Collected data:
○ ○ ○ ○

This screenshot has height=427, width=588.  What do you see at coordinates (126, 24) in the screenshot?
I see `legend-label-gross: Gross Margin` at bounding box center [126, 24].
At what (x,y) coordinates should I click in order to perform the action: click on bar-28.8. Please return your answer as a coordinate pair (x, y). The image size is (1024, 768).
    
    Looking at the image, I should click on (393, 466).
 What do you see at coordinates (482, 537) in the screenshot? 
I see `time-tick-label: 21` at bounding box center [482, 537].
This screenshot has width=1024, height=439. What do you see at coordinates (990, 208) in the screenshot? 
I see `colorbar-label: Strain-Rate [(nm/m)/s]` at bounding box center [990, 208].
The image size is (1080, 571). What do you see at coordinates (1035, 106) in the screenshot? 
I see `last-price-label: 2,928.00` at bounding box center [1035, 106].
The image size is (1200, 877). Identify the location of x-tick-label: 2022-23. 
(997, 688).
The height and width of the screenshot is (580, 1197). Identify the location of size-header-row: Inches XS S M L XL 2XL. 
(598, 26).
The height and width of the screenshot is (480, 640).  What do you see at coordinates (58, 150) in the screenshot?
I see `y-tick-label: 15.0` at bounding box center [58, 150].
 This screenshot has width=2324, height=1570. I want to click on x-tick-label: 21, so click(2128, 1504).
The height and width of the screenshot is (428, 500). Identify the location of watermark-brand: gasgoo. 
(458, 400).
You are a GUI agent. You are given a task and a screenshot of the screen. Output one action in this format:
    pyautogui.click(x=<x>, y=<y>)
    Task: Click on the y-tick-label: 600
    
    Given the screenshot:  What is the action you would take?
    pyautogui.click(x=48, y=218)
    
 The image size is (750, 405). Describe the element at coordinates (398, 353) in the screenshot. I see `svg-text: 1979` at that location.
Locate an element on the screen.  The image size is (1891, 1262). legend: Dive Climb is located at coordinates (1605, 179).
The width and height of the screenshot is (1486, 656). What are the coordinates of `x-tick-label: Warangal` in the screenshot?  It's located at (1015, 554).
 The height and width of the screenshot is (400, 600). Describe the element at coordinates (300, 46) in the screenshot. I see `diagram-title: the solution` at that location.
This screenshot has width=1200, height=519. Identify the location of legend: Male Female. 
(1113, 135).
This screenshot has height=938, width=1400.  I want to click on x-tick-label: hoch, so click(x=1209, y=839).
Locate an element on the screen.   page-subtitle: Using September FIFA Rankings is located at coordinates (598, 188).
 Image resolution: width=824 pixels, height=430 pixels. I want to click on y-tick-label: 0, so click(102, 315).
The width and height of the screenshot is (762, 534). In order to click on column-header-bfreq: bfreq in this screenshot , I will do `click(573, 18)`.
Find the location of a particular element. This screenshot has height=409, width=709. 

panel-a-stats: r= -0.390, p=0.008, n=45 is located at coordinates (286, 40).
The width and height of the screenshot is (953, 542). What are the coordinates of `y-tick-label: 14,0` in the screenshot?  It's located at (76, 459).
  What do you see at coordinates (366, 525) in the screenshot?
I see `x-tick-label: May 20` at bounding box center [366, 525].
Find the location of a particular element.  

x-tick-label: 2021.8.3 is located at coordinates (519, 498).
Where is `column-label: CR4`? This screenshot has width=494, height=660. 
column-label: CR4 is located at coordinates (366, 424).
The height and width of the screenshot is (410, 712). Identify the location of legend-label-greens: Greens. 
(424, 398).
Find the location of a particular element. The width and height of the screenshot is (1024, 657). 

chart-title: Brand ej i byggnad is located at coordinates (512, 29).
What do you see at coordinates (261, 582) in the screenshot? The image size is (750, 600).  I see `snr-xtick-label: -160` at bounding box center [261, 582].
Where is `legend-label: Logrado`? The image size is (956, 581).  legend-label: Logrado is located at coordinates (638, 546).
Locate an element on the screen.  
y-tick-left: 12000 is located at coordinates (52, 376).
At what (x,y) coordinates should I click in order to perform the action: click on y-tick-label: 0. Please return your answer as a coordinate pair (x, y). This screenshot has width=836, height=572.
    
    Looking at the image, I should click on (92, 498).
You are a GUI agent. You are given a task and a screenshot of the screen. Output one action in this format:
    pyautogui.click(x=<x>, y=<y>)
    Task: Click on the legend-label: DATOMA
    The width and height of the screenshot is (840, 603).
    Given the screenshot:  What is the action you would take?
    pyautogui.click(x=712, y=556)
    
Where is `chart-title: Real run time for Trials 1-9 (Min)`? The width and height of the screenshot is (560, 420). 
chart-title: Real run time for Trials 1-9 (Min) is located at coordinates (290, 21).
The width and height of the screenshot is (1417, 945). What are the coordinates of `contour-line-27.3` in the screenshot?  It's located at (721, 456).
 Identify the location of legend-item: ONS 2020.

○ ○ ○ ○

Try it:
Retype the records from the line containing "The image size is (1200, 877)." through the line containing "The width and height of the screenshot is (762, 534).", including both of those lines, without changing anything.

Solution to the problem:
The image size is (1200, 877). Identify the location of x-tick-label: 2022-23. 
(997, 688).
The height and width of the screenshot is (580, 1197). Identify the location of size-header-row: Inches XS S M L XL 2XL. 
(598, 26).
The height and width of the screenshot is (480, 640).  What do you see at coordinates (58, 150) in the screenshot?
I see `y-tick-label: 15.0` at bounding box center [58, 150].
 This screenshot has width=2324, height=1570. I want to click on x-tick-label: 21, so click(2128, 1504).
The height and width of the screenshot is (428, 500). Identify the location of watermark-brand: gasgoo. 
(458, 400).
You are a GUI agent. You are given a task and a screenshot of the screen. Output one action in this format:
    pyautogui.click(x=<x>, y=<y>)
    Task: Click on the y-tick-label: 600
    
    Given the screenshot:  What is the action you would take?
    pyautogui.click(x=48, y=218)
    
 The image size is (750, 405). Describe the element at coordinates (398, 353) in the screenshot. I see `svg-text: 1979` at that location.
Locate an element on the screen.  The image size is (1891, 1262). legend: Dive Climb is located at coordinates (1605, 179).
The width and height of the screenshot is (1486, 656). What are the coordinates of `x-tick-label: Warangal` in the screenshot?  It's located at (1015, 554).
 The height and width of the screenshot is (400, 600). Describe the element at coordinates (300, 46) in the screenshot. I see `diagram-title: the solution` at that location.
This screenshot has width=1200, height=519. Identify the location of legend: Male Female. 
(1113, 135).
This screenshot has height=938, width=1400.  I want to click on x-tick-label: hoch, so click(x=1209, y=839).
Locate an element on the screen.   page-subtitle: Using September FIFA Rankings is located at coordinates (598, 188).
 Image resolution: width=824 pixels, height=430 pixels. I want to click on y-tick-label: 0, so click(102, 315).
The width and height of the screenshot is (762, 534). In order to click on column-header-bfreq: bfreq in this screenshot , I will do `click(573, 18)`.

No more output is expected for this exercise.